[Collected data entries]
== Segment start ==

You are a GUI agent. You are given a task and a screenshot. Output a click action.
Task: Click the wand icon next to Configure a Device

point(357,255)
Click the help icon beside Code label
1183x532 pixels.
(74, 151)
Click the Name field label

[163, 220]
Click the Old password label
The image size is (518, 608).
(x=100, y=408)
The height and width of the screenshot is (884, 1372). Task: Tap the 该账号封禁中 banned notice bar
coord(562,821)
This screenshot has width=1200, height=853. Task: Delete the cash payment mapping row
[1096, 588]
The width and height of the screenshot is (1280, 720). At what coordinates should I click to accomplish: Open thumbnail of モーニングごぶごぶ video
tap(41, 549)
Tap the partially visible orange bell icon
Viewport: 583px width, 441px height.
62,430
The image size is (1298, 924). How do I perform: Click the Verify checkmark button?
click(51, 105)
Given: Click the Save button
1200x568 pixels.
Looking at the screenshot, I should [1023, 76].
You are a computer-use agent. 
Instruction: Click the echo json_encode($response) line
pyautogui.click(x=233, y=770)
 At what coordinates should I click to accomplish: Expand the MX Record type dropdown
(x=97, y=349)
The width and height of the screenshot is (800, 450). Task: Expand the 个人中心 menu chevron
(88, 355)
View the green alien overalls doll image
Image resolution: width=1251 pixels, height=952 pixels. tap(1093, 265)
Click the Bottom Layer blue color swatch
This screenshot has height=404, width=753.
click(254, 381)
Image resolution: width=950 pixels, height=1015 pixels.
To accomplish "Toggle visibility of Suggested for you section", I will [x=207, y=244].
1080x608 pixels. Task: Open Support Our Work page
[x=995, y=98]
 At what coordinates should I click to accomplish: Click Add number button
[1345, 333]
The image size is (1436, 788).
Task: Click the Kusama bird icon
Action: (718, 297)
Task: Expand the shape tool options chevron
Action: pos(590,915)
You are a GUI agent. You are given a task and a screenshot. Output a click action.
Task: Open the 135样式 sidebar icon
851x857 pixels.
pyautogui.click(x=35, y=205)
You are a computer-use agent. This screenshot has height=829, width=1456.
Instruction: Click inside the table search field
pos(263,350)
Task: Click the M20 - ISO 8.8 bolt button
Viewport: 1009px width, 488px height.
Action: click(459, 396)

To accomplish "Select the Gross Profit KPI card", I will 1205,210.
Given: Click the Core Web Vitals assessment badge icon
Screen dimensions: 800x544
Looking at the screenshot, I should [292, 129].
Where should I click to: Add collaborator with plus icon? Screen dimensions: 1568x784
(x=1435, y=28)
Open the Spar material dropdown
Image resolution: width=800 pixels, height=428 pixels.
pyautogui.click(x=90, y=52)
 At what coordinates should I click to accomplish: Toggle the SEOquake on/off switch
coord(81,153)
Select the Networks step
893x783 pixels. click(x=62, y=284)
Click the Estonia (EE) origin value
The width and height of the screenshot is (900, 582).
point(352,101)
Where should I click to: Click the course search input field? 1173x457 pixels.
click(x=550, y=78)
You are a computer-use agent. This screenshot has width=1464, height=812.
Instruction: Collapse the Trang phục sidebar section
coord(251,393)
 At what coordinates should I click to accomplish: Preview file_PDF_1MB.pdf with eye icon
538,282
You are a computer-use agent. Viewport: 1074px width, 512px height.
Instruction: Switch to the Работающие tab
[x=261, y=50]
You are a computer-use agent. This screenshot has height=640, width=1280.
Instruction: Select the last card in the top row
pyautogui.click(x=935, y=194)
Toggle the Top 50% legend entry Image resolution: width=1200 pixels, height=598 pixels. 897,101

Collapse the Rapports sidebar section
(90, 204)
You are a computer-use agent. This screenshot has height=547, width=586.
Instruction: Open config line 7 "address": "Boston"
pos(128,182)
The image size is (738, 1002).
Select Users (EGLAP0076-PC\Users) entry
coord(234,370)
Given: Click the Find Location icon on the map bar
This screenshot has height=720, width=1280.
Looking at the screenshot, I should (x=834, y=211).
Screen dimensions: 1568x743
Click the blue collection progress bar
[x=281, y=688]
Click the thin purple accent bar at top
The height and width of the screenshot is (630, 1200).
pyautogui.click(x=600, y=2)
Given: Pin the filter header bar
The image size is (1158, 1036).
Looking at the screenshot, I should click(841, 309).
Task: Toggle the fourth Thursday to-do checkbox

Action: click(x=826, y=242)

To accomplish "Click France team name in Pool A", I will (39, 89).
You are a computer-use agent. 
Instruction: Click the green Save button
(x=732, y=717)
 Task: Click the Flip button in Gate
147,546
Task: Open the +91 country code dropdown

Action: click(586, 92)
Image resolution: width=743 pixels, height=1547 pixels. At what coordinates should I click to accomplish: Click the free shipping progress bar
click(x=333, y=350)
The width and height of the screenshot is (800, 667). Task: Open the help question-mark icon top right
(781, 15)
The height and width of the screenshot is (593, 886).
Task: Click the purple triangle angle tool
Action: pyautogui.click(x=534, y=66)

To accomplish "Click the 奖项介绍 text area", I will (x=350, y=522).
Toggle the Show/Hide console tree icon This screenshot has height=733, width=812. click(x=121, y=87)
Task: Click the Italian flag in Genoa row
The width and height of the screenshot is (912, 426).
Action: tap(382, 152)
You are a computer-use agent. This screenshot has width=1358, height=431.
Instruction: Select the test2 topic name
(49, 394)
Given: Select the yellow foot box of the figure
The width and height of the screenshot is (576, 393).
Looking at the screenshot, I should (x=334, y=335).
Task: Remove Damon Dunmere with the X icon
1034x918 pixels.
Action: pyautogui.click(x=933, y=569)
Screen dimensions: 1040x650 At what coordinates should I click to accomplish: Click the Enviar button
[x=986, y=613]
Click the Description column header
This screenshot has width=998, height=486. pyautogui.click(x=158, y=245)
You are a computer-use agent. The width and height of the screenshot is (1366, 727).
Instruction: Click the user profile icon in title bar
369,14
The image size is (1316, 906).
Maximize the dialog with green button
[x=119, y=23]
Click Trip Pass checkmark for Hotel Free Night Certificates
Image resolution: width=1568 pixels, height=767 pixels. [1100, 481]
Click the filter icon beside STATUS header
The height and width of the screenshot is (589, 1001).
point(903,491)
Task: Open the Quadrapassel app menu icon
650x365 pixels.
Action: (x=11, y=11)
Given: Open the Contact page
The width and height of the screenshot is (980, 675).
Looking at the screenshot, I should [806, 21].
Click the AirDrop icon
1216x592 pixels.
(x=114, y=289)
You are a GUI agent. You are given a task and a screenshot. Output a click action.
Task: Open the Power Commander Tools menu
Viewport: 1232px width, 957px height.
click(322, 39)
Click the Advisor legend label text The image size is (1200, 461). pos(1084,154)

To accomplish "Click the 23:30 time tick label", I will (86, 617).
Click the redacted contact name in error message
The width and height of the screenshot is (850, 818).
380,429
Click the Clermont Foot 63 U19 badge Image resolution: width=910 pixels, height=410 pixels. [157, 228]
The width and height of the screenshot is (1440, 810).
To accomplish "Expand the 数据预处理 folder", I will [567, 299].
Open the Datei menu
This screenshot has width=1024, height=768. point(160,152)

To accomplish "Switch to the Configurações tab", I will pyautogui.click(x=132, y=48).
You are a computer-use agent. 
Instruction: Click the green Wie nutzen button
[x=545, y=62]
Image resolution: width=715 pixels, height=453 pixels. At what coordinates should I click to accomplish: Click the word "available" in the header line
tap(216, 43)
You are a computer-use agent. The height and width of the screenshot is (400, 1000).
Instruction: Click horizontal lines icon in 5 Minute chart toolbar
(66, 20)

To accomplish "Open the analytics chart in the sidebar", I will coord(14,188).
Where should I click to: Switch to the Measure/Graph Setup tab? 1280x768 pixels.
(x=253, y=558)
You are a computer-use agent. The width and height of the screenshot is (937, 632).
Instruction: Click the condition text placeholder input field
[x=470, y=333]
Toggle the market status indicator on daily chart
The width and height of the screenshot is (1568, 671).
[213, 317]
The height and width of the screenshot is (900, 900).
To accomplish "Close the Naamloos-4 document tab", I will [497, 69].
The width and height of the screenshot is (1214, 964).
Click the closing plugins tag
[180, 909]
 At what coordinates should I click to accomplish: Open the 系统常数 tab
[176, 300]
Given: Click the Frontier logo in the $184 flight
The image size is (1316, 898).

== Segment end ==

(WHAT YOU SHOULD DO):
For each line in the entries that contains the string "computer", make a copy.

(OUTPUT BELOW):
You are a computer-use agent. 
You are a computer-use agent. This screenshot has height=829, width=1456.
You are a computer-use agent. This screenshot has width=1464, height=812.
You are a computer-use agent. Viewport: 1074px width, 512px height.
You are a computer-use agent. This screenshot has height=640, width=1280.
You are a computer-use agent. This screenshot has height=547, width=586.
You are a computer-use agent. 
You are a computer-use agent. This screenshot has width=1358, height=431.
You are a computer-use agent. The width and height of the screenshot is (1366, 727).
You are a computer-use agent. 
You are a computer-use agent. The height and width of the screenshot is (400, 1000).
You are a computer-use agent. The width and height of the screenshot is (937, 632).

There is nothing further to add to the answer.